Starting at the line that contains "Given: Choose the Center of 3 Points icon", output each line exactly as written through the end of the listing below, but leave out the pictures.
== Extracted entries ==
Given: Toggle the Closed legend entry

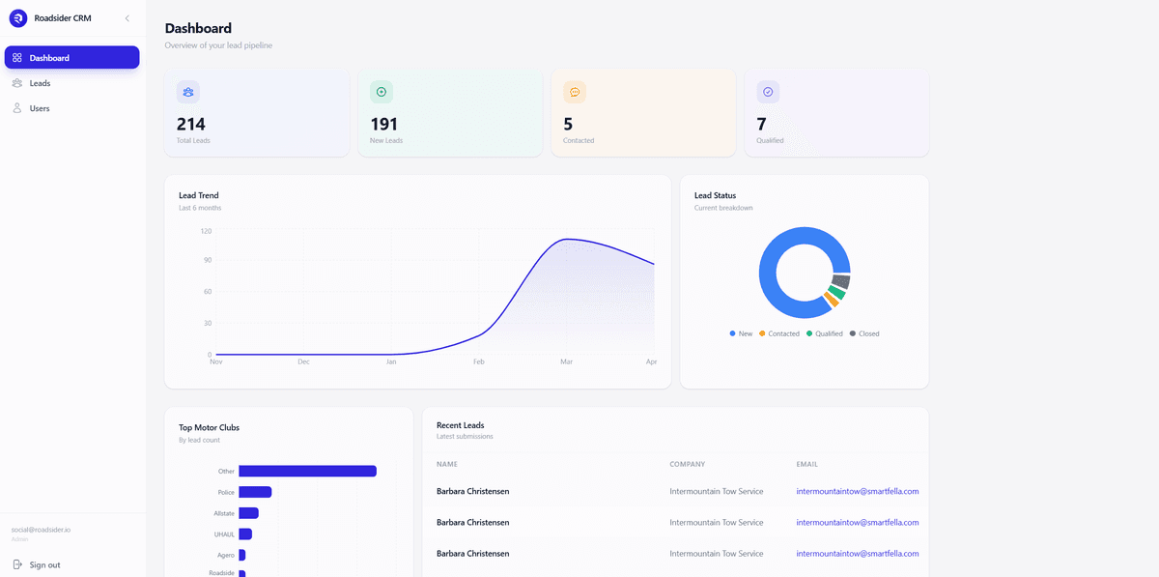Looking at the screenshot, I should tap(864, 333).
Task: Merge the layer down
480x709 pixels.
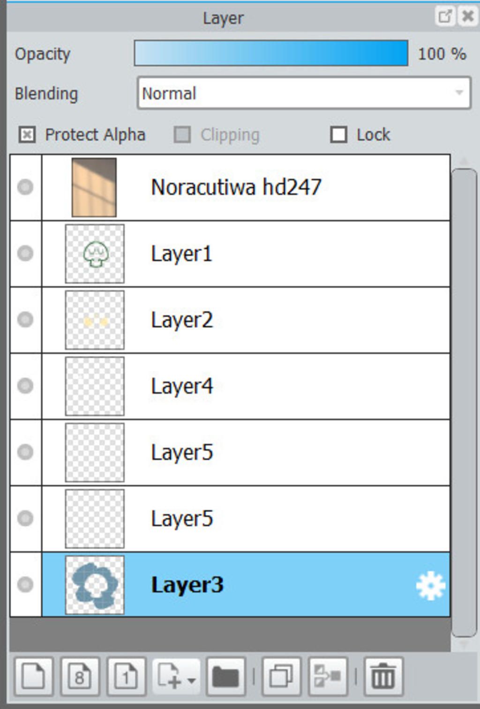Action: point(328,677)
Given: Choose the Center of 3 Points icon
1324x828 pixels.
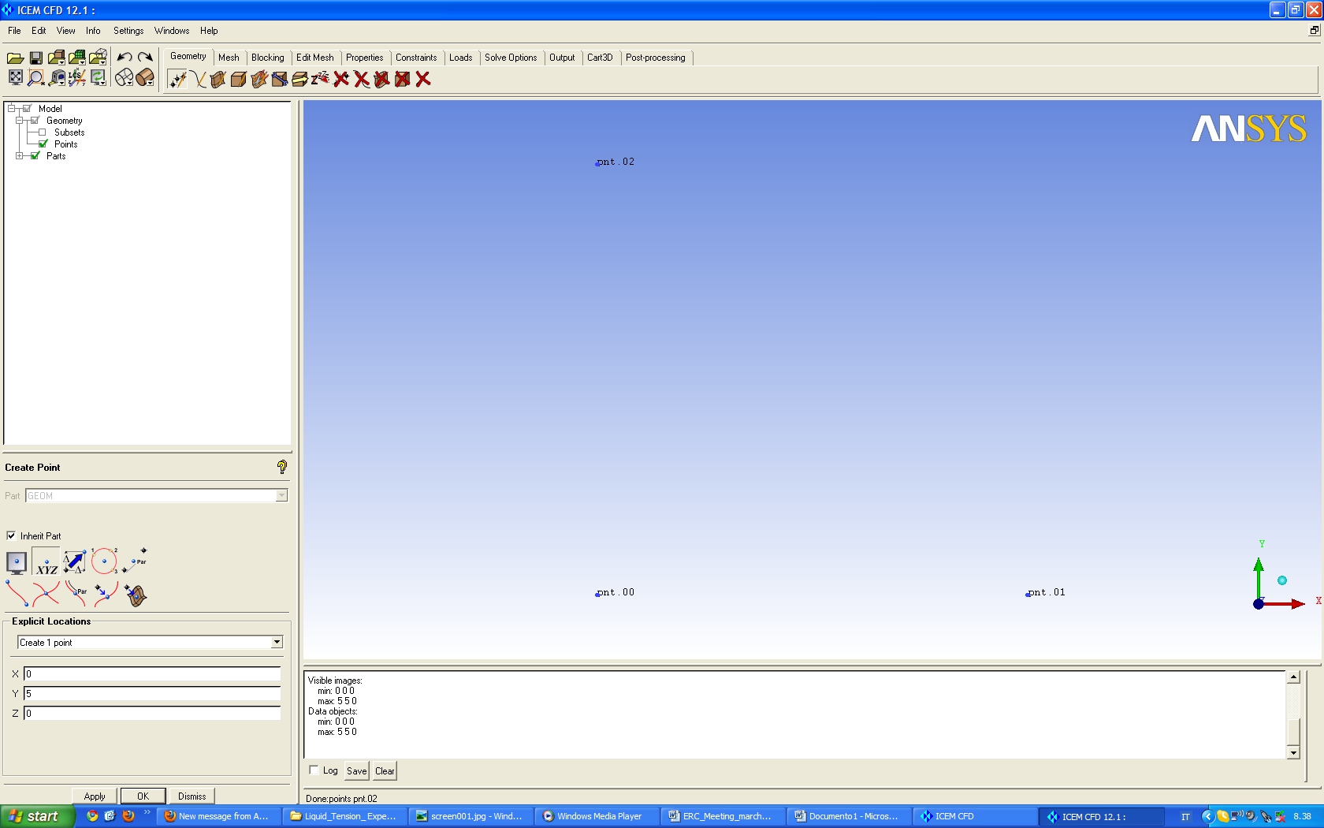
===
[Exercise answer]
Given: Choose the Center of 3 Points icon
1324x828 pixels.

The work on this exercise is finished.